Another thing to mention - the rent is 950 - I assume that you are both living together in the same place with no other tennants ? If so, you could move out and the two of you`s share a room in a house which would work out about 800 a month saving you another 150. Also, if you did not want to cycle to work, then I would move right beside where the job is as only 1 person is working. 

I would do the above until I was on the straight and narrow with the bills gone !


----------



## so-crates (5 Apr 2009)

Okay, first things first alexandra if the train is a monthly ticket as I am guessing then it is unlikely that the distance is cyclable? Mrs Kermit, I am assuming that the ticket is a monthly commuter ticket four your partner? If so, is your partner availing of the Tax Saver scheme for public transport? Or more importantly is his company availing of it.

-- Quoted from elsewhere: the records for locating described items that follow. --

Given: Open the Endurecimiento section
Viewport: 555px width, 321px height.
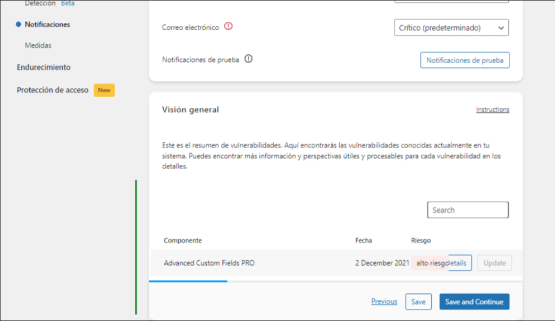Looking at the screenshot, I should pyautogui.click(x=44, y=67).
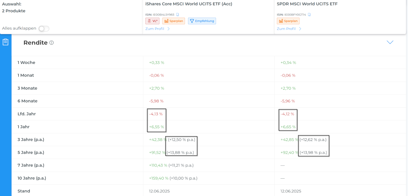Click the iShares Core MSCI World title
Viewport: 408px width, 196px height.
189,4
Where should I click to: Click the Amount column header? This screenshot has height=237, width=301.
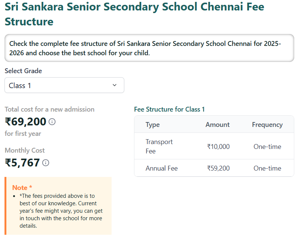[217, 124]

Next thing - and this is very important - when does your Jobseekers benefit come through? Given the numbers that you have provided you cannot afford to service your debt and live on €1700 pm.

One thing I note form the list you have provided - you haven't included the basic costs of living (ie food!) which leads me to the next question ... do you have a budget written down?  If not, I think you need to draw up a budget and stick to it! In order to draw a suitable budget, I would start with just monitoring your spending via a diary - record everything you spend money on - you will soon see where the fat can be trimmed!

According to the list provded you have 2380 (net or gross?)coming in between the two of you (assuming the SW payment is coming to you!) and are spending 2246 on. This leaves little wiggle room! You really do need to draw up a proper budget and perhaps discuss your payment options with your credit providers - you may get a better deal and you may not!

One last one - is your electricity bill really that high? It seems excessive for one month!


----------



## callaghanj (5 Apr 2009)

You should get in contact with your credit card comapnies and tell them you need a debt management plan. Ask them to reuce the monthly payments and to freeze the interest. The bank will do the same with the car loan if you push them hard enough....tell them you cant give them what you haven't got. Also keep the internet as I'm sure you'll need it for job hunting. Good Luck


----------